_SELECTED EXCERPT_.

──────

Reputation: 1817
I'm currently trying to parse a python string for some specific text inside of it. It should actually be really straightforward.
But more importantly, I want to know if regex is a "tool set" type thing, where you know a certain number of tricks? Some people are very, very proficient with them, and I want to attain that proficiency.
So while I am asking how to match this string, I'd like an explanation of your thought process as you went through as you came to your solution
I basically want text A, text-B, and text_C, delimited only by commas.
The desired output string:
"text A,text-B,text_C"
The original text is as follows:
"(1, u'text A', u'text-B', u'text_C')"
In my limited understand, I understand that the main thing separating each expression is a single-quote, so I would start with that. But ultimately I might have strings such as text-'A
and I want to make sure that I don't run into errors because I parse the string incorrectly.
Thanks for your time. Remember: thought process.
Upvotes: 0
Views: 305
Reputation: 142106
Since the string you're dealing with is a repr version of a Python tuple, the most Pythonic way is to use ast.literal_eval
which can take that object and safely convert back to a Python object retaining the correct types:
import ast
text = "(1, u'text A', u'text-B', u'text_C')"

──────

_DATA EXCERPT_.
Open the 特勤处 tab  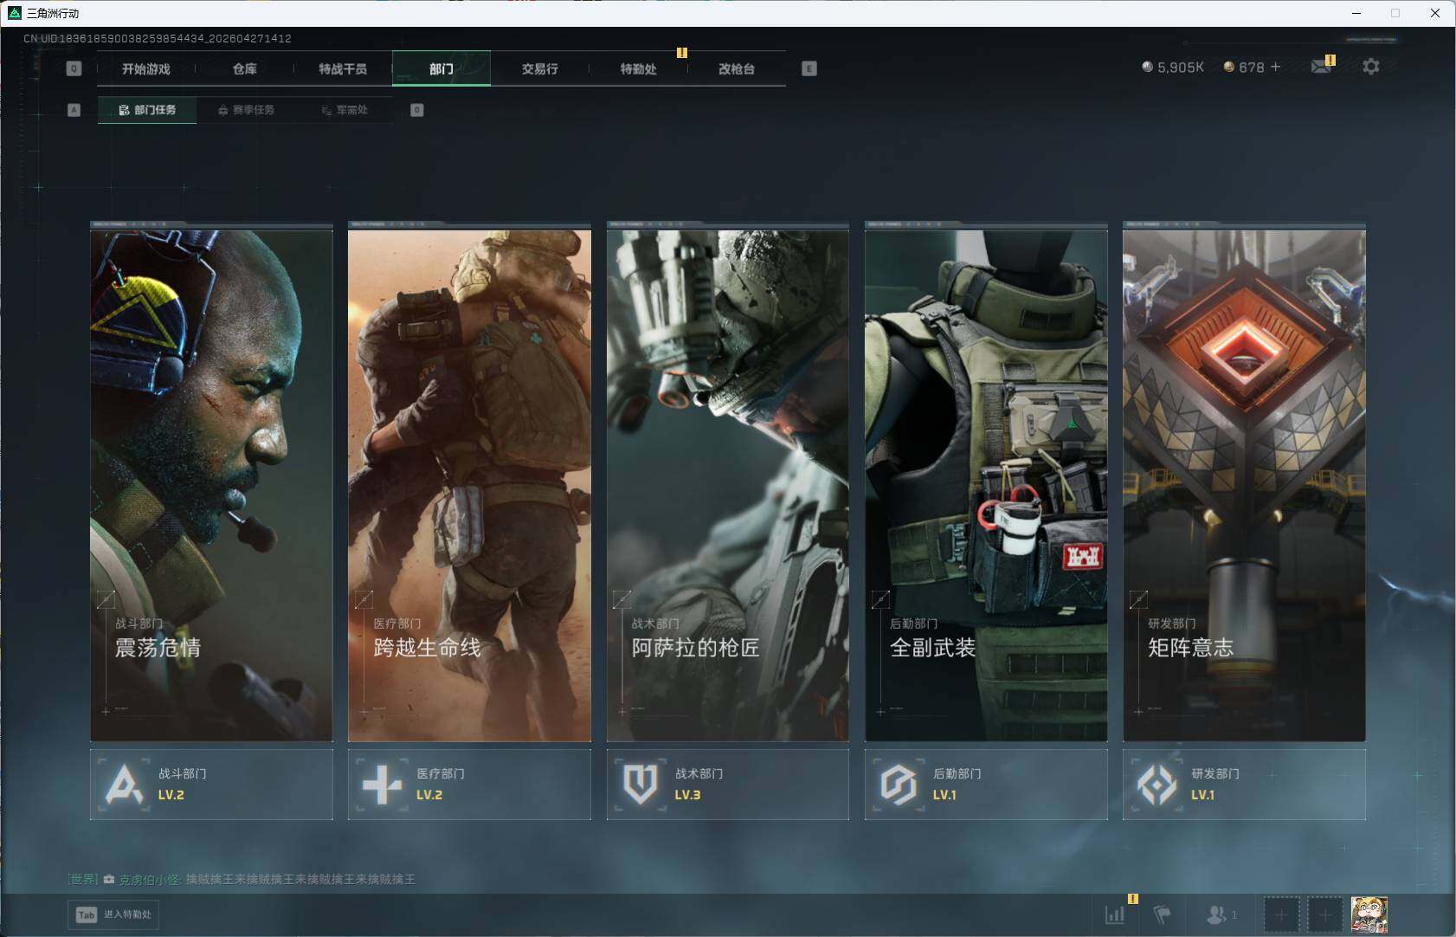click(x=638, y=68)
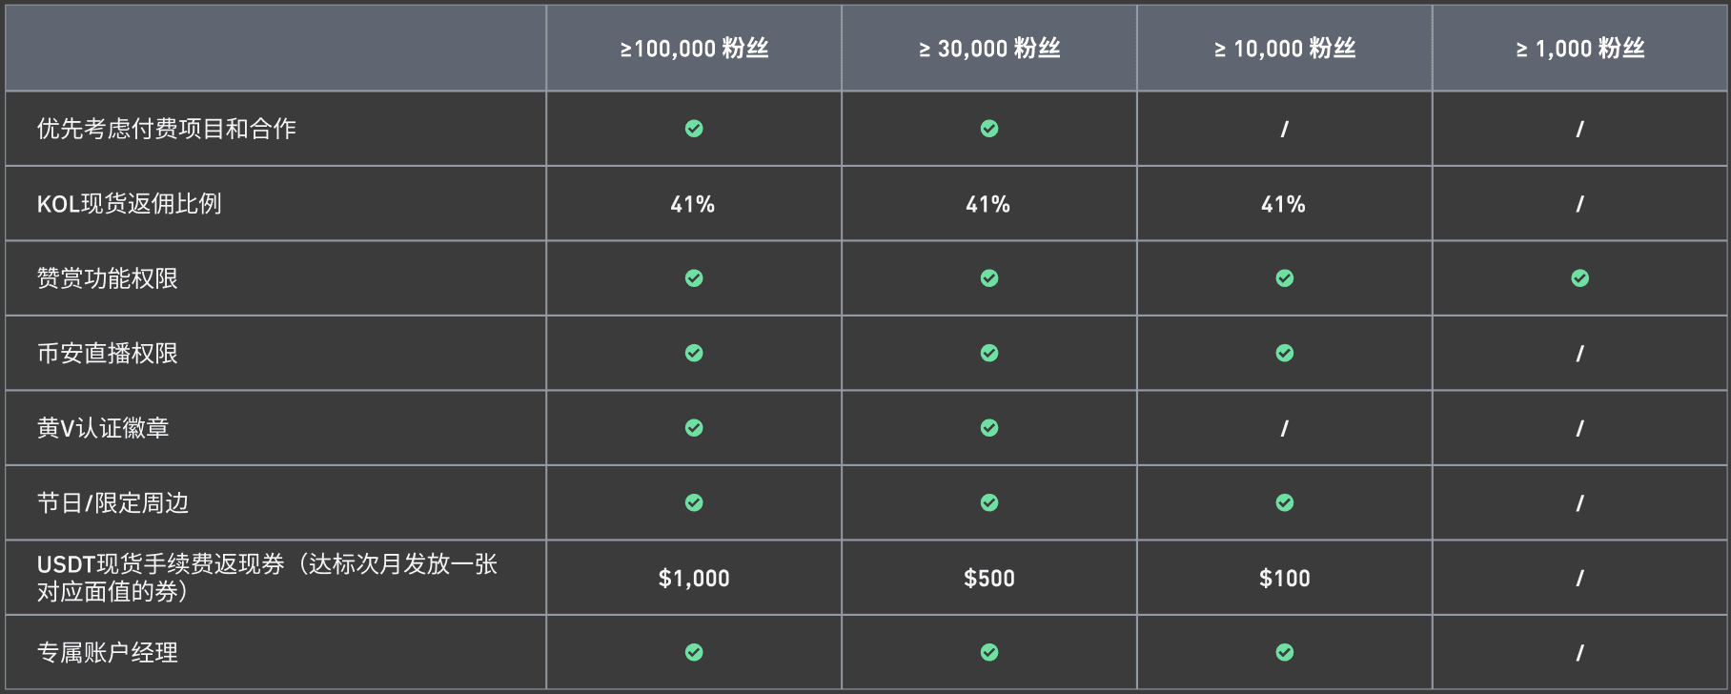The image size is (1731, 694).
Task: Click the 币安直播权限 row label
Action: coord(107,354)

──────

_WORK TO COMPLETE_.
- a) In the Python string-parsing thread, what are the answers to these questions?
(i) What output string does the asker want?
(ii) What does the asker name as the main thing separating each expression?
(iii) Which function does the reply recommend?
- b) Extend the Python string-parsing thread, picking up right after its final line.

_EXPECTED ANSWERS_.
- a)
(i) "text A,text-B,text_C"
(ii) A single-quote
(iii) ast.literal_eval

- b)
tup = ast.literal_eval(text)
Then if you only wish to join each item that's a string together:
joined = ', '.join(el for el in tup if isinstance(el, basestring))
# text A, text-B, text_C
Otherwise just slice the tuple tup[1:]
and join the items in that...
In terms of a regex, a quick and dirty, non-robust method, that will break easily and possibly even provide incorrect matches under some circumstances is to use:
import re
string_vals = re.findall("'(.*?)'", text)
This finds anything after a '
up until the very next '
... Again, using ast.literal_eval
is much nicer here...
Upvotes: 3
Reputation: 2828
Must it be regex? :(
a_str = "(1, u'text A', u'text-B', u'text_C')"
print ",".join(a_str[1:-1].split(",")[1:]).replace('u','').replace("'",'')
Yields:
text A, text-B, text_C
EDIT: well if it must be regex .. don't mind this post, it doesn't work for many cases.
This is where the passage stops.